There is a drawing of a building on the causeway from the top-right rosette to the top centre rosette. Now to me that looks very much like the kind of pretty flat roofed campanile(church bell tower) that we find prevalent in South Eastern France and Northern Italy.

To me there is a feature of this drawing that I particularly associate with campanile. This is arcaded cornices. Now arcades cornices are a series of semicircular architectural features that we see particularly at the tops of many campanile. It is noteworthy that the author of the Voynich made a deliberate decision to draw these curly semicircular features at the top of the building in question, this is not the natural or normal thing to do, it requires a deliberate decision to represent the building in that way.

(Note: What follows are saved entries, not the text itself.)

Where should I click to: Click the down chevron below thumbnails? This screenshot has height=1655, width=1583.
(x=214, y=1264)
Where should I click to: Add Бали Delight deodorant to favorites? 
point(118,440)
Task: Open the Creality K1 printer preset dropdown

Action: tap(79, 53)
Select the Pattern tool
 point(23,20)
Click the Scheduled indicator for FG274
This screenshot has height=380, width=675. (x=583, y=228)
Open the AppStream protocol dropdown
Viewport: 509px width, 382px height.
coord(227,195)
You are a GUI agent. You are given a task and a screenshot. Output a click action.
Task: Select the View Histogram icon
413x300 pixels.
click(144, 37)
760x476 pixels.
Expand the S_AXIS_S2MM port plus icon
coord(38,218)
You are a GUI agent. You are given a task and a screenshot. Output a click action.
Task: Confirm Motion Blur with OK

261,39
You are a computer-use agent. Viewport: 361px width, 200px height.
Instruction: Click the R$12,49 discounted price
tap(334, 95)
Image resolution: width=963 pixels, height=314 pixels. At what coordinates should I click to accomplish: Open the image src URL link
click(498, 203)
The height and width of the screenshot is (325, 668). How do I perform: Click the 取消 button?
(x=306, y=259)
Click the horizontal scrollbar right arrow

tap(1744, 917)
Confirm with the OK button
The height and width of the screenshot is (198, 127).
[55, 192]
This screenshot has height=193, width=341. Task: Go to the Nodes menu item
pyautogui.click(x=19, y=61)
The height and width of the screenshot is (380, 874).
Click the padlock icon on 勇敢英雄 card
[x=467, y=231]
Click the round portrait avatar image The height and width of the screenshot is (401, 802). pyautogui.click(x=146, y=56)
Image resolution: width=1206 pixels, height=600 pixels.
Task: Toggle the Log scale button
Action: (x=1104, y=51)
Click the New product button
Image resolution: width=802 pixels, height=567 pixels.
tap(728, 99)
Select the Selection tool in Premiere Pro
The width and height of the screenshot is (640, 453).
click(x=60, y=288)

To me, like the swallow tail battlements, these arcades cornices again tie the Voynich to Northern Italy or possibly South Eastern France.

Now I don't know the history or origin of the use of arcades cornices and whether they have a specific meaning in the way that swallow-tailed battlements do. I don't know how their usage dispersed geographically over time. However I do know that they were definitely in use in the early 15th century in Lombardy. If anyone else has any knowledge of arcades cornices or where to find more information of this kind that would be interesting.


RE: Arcades Cornices - -JKP- - 02-10-2019

Mark, when you talk about the building on the causeway (there are several of them), are you referring to the ones that are attached to the long walls?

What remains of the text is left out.